(YOUR GOAL): Rewrite the entries below with each "Services" changed to "Resources" and nothing else altered, and leave out the picture.

**** DATA TO USE ****

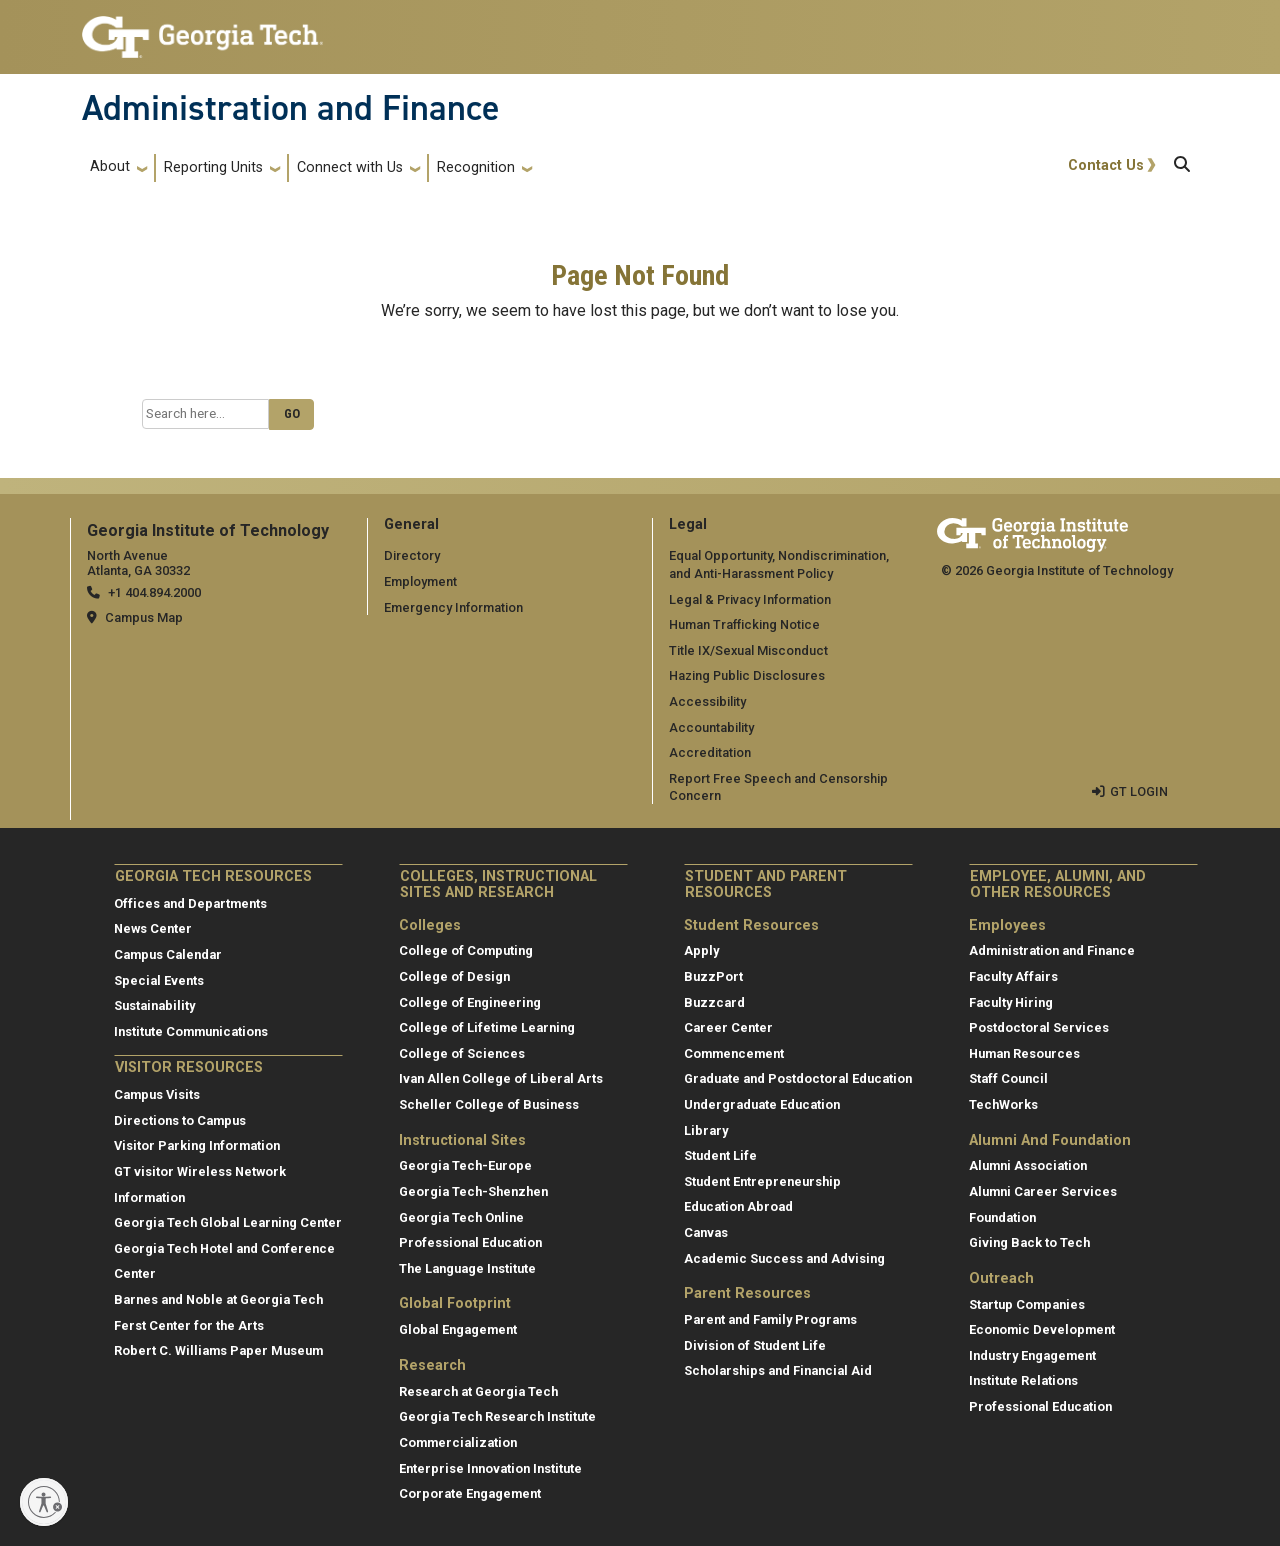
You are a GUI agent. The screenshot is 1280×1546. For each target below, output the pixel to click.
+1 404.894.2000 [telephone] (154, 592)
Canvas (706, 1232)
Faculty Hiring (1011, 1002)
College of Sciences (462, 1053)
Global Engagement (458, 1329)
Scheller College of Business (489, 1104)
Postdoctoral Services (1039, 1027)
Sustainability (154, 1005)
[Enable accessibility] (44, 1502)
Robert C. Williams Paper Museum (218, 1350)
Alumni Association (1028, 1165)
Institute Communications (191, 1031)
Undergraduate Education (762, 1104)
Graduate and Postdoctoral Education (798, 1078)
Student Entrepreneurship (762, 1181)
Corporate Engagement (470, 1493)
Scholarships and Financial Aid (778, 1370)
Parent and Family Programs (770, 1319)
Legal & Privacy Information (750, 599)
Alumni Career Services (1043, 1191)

****

(WORKED ANSWER):
You are a GUI agent. The screenshot is 1280×1546. For each target below, output the pixel to click.
+1 404.894.2000 [telephone] (154, 592)
Canvas (706, 1232)
Faculty Hiring (1011, 1002)
College of Sciences (462, 1053)
Global Engagement (458, 1329)
Scheller College of Business (489, 1104)
Postdoctoral Resources (1039, 1027)
Sustainability (154, 1005)
[Enable accessibility] (44, 1502)
Robert C. Williams Paper Museum (218, 1350)
Alumni Association (1028, 1165)
Institute Communications (191, 1031)
Undergraduate Education (762, 1104)
Graduate and Postdoctoral Education (798, 1078)
Student Entrepreneurship (762, 1181)
Corporate Engagement (470, 1493)
Scholarships and Financial Aid (778, 1370)
Parent and Family Programs (770, 1319)
Legal & Privacy Information (750, 599)
Alumni Career Resources (1043, 1191)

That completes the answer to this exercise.